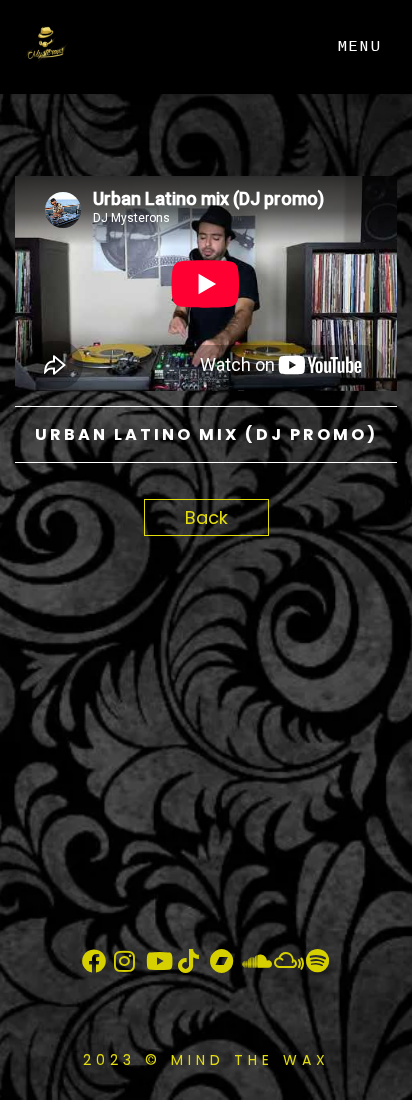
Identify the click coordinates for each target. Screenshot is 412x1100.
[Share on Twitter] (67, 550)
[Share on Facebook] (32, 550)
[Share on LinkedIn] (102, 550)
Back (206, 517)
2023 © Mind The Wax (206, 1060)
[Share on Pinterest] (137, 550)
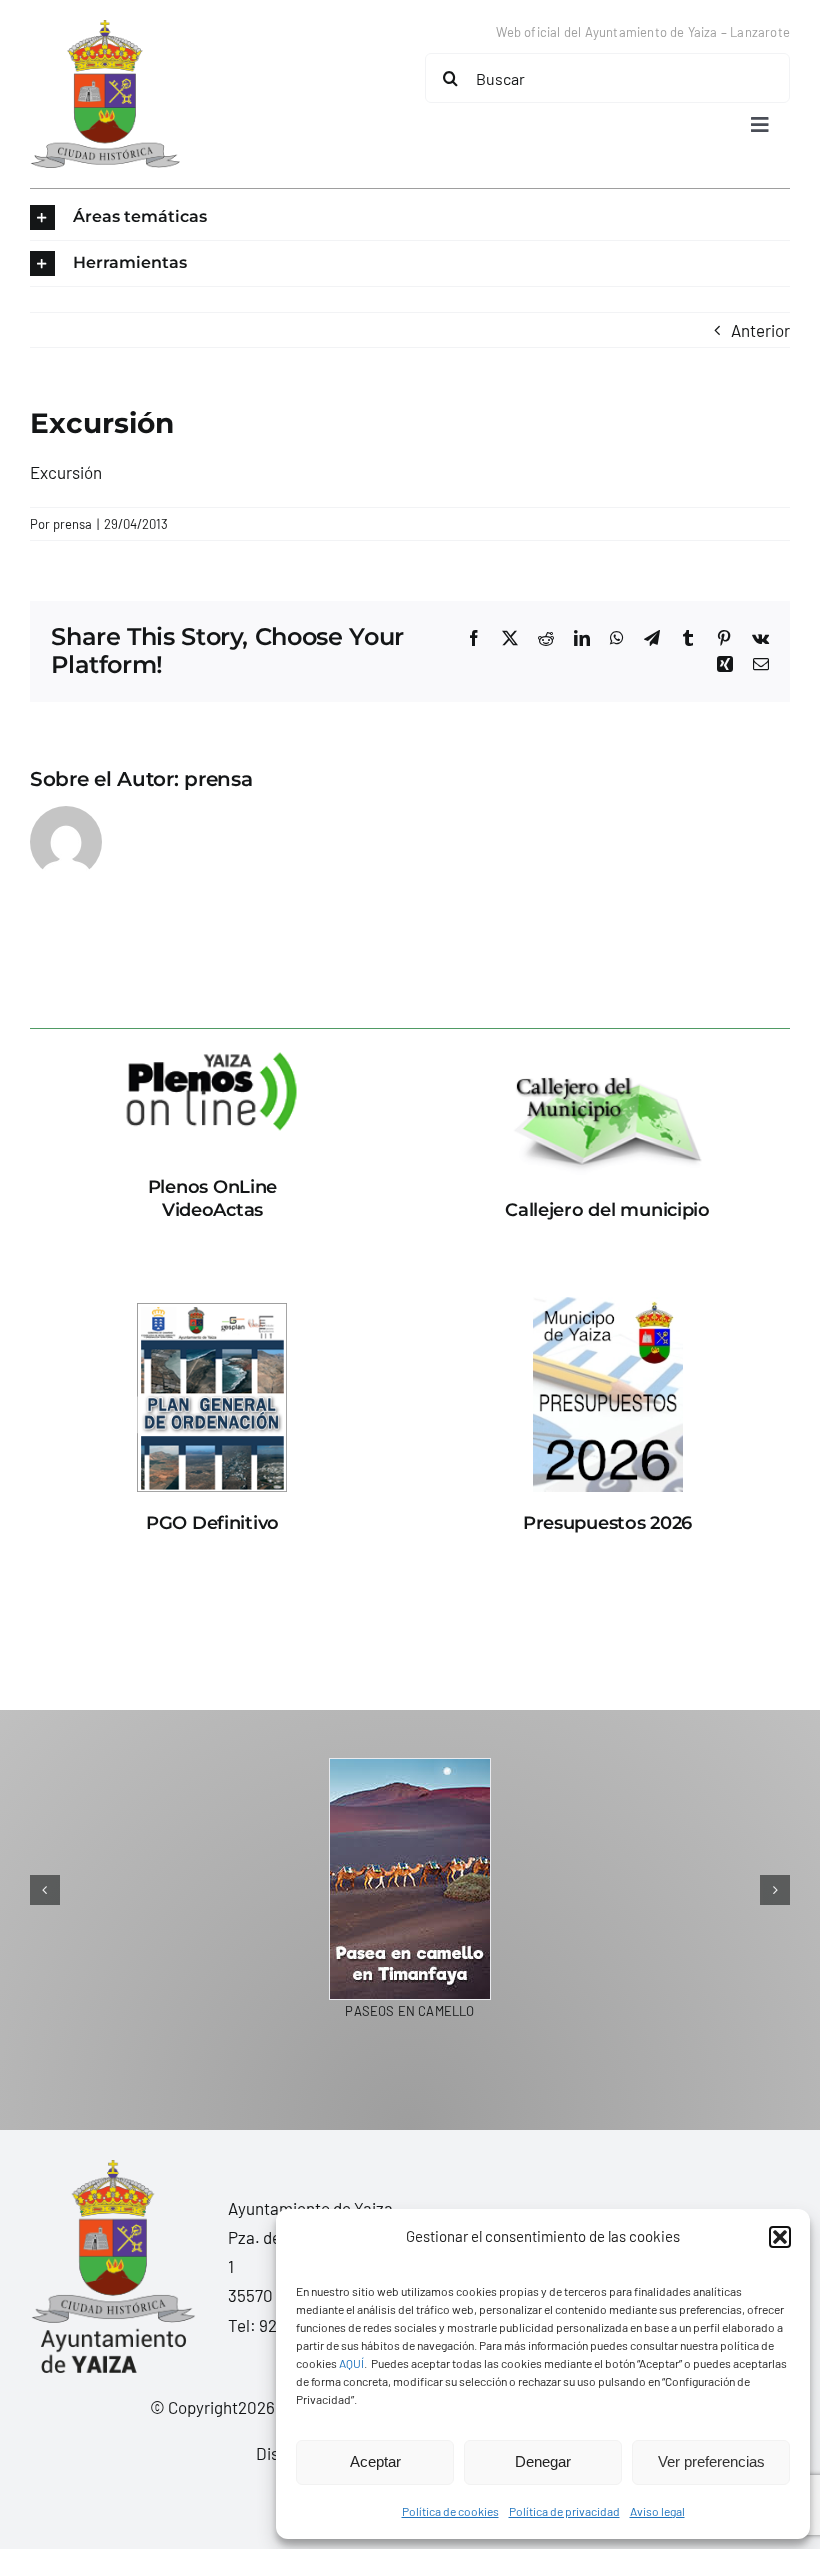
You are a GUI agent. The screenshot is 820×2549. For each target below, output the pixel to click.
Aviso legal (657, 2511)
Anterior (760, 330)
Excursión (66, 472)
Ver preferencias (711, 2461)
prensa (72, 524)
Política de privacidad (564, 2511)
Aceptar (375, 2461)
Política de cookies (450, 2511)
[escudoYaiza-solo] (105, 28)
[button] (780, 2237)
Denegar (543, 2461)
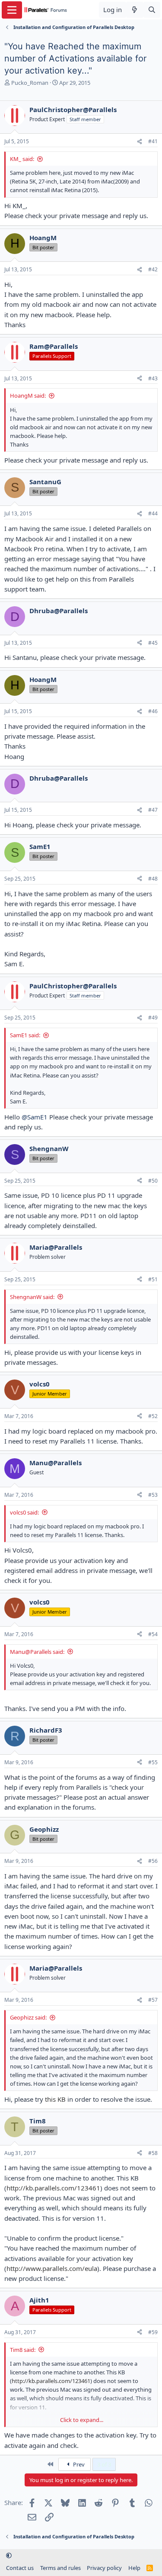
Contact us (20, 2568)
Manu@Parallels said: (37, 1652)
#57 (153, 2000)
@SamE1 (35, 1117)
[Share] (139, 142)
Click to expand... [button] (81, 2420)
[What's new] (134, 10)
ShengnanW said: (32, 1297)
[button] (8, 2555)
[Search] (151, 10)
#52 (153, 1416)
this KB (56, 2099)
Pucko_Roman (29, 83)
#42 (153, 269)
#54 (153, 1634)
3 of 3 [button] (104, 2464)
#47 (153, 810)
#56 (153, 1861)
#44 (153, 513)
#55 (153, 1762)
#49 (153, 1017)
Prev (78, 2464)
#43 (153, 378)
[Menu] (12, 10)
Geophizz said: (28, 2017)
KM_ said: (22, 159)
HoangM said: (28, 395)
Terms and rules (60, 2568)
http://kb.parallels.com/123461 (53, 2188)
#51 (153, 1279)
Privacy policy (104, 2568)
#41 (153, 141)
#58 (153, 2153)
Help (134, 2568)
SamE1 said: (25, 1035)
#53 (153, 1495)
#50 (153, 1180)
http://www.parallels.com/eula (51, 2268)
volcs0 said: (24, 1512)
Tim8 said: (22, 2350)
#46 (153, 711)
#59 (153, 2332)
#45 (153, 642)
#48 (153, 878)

------

WHAT IS BEING ASKED: In the transcription, every picture is to be excluded and the records above given again exactly.

COMPLETED TASK:
Identify the click coordinates for each target. Screenshot is 412x1100.
[Share on Twitter] (67, 550)
[Share on Facebook] (32, 550)
[Share on LinkedIn] (102, 550)
Back (206, 517)
2023 © Mind The Wax (206, 1060)
[Share on Pinterest] (137, 550)
You are a GUI agent. The screenshot is 820×2549. For each target below, output the pixel to click.
Aviso legal (657, 2511)
Anterior (760, 330)
Excursión (66, 472)
Ver preferencias (711, 2461)
prensa (72, 524)
Política de privacidad (564, 2511)
Aceptar (375, 2461)
Política de cookies (450, 2511)
[escudoYaiza-solo] (105, 28)
[button] (780, 2237)
Denegar (543, 2461)
Contact us (20, 2568)
Manu@Parallels said: (37, 1652)
#57 (153, 2000)
@SamE1 (35, 1117)
[Share] (139, 142)
Click to expand... [button] (81, 2420)
[What's new] (134, 10)
ShengnanW said: (32, 1297)
[button] (8, 2555)
[Search] (151, 10)
#52 (153, 1416)
this KB (56, 2099)
Pucko_Roman (29, 83)
#42 (153, 269)
#54 (153, 1634)
3 of 3 [button] (104, 2464)
#47 (153, 810)
#56 (153, 1861)
#44 (153, 513)
#55 (153, 1762)
#49 (153, 1017)
Prev (78, 2464)
#43 (153, 378)
[Menu] (12, 10)
Geophizz said: (28, 2017)
KM_ said: (22, 159)
HoangM said: (28, 395)
Terms and rules (60, 2568)
http://kb.parallels.com/123461 (53, 2188)
#51 (153, 1279)
Privacy policy (104, 2568)
#41 (153, 141)
#58 (153, 2153)
Help (134, 2568)
SamE1 said: (25, 1035)
#53 (153, 1495)
#50 (153, 1180)
http://www.parallels.com/eula (51, 2268)
volcs0 said: (24, 1512)
Tim8 said: (22, 2350)
#46 (153, 711)
#59 (153, 2332)
#45 (153, 642)
#48 (153, 878)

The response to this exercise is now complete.